Exercise task => Reproduce, word for word, the lines of the data below from the line containing "Select the Summary step in sidebar" through the line containing "coord(305,128)", with both of those lines included.

Given data =>

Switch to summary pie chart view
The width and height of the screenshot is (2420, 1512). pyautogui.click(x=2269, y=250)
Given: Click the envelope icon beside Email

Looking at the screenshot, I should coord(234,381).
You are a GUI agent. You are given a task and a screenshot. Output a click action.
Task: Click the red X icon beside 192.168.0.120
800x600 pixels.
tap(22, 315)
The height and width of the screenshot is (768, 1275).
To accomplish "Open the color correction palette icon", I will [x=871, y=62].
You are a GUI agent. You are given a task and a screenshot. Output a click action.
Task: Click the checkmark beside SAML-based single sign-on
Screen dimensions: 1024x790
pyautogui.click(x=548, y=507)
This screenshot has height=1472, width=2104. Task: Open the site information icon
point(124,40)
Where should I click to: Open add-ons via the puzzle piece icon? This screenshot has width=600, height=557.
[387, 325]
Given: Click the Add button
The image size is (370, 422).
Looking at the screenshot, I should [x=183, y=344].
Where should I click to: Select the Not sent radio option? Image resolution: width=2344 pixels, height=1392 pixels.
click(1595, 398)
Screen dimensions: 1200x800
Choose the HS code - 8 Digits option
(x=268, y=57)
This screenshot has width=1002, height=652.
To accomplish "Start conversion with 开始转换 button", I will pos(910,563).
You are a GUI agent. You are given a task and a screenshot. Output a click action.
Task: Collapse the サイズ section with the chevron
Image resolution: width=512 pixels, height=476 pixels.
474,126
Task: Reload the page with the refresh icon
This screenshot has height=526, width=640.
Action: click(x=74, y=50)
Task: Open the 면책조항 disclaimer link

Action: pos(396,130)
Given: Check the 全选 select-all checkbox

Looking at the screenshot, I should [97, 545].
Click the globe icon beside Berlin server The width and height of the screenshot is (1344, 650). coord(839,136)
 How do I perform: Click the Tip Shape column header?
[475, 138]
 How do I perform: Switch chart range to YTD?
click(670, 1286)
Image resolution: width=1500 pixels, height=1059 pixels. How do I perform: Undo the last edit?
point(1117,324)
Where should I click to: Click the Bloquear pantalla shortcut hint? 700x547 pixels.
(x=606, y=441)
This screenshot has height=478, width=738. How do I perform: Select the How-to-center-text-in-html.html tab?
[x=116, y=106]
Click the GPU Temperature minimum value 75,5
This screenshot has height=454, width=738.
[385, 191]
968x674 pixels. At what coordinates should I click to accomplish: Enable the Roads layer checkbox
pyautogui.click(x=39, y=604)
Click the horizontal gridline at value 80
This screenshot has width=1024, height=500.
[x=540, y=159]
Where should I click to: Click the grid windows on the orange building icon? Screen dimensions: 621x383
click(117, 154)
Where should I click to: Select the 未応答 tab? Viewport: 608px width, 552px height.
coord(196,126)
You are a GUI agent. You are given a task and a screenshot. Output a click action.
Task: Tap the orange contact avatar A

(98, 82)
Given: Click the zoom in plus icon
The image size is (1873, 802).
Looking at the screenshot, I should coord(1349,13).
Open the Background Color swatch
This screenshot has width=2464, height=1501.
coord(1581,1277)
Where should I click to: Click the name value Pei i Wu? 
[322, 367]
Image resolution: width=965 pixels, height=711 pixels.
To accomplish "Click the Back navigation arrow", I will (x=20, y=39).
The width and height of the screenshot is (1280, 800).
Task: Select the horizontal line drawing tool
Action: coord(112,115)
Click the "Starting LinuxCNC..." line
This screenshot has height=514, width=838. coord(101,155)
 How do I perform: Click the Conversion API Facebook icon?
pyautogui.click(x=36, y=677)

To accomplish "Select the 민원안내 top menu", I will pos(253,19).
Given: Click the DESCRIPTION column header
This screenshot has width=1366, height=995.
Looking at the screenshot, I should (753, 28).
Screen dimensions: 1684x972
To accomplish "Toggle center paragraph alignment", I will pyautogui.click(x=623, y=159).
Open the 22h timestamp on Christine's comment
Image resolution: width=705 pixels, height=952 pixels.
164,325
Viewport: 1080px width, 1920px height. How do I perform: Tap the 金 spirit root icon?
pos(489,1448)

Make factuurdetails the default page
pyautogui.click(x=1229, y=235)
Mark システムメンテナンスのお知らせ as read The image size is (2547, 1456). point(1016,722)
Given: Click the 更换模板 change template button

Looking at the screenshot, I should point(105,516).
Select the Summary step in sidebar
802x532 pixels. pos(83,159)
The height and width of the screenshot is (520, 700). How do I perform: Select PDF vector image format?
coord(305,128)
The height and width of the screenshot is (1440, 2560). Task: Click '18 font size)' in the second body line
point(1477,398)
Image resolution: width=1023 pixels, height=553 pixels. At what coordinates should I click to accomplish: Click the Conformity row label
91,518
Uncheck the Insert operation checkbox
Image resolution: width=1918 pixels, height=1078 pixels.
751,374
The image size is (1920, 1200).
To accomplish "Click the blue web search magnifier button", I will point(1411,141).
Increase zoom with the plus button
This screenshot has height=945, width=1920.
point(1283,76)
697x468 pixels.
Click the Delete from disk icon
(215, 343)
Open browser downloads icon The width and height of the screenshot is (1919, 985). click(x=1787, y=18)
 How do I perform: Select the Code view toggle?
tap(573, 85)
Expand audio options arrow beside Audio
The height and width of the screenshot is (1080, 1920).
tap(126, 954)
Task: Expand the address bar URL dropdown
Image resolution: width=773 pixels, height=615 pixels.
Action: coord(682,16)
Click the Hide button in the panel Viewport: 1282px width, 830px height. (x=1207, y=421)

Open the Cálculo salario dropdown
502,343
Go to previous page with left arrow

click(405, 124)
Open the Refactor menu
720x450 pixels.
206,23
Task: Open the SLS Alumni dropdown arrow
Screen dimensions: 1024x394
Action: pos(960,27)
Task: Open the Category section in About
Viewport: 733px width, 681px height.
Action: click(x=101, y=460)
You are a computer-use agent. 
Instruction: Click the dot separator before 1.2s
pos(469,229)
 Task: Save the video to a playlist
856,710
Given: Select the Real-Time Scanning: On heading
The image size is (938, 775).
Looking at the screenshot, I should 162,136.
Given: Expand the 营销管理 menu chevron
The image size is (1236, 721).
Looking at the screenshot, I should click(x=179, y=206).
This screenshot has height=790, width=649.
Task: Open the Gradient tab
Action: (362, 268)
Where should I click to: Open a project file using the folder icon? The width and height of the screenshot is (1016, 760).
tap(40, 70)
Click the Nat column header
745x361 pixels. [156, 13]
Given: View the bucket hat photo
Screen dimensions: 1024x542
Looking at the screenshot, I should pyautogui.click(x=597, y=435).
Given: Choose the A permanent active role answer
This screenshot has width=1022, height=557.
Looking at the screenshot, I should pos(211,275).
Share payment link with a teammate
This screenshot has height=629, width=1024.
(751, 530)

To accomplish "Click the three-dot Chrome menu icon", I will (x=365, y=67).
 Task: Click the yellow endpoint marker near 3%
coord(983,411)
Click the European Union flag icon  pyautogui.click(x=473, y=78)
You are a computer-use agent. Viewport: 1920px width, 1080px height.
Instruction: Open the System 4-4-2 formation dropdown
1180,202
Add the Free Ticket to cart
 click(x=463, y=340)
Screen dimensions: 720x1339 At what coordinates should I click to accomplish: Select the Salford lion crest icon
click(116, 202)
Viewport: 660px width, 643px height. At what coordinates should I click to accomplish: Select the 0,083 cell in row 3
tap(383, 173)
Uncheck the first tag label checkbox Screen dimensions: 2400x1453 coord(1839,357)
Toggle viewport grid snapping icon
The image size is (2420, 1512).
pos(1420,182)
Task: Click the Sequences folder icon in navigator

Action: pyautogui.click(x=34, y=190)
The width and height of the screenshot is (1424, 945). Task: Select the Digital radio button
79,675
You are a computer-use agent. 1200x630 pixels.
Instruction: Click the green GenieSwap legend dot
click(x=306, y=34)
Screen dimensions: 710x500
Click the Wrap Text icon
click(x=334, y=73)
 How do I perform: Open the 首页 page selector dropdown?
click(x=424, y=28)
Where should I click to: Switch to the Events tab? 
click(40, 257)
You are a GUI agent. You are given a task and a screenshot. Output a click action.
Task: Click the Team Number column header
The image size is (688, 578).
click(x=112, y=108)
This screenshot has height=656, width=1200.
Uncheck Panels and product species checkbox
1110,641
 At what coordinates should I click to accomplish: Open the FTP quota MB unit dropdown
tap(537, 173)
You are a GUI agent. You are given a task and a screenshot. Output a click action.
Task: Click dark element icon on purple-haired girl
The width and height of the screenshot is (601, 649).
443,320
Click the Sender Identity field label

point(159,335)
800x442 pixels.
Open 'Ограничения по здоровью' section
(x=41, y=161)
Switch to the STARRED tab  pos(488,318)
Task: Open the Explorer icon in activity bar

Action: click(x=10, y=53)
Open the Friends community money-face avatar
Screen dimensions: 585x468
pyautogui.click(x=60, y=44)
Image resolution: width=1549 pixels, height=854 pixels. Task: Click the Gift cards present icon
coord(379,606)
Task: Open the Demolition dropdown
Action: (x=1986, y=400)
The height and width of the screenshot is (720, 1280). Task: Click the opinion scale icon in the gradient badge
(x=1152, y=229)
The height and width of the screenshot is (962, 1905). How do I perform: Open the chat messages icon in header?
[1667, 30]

Exercise answer =>
Select the Summary step in sidebar
802x532 pixels. pos(83,159)
The height and width of the screenshot is (520, 700). How do I perform: Select PDF vector image format?
coord(305,128)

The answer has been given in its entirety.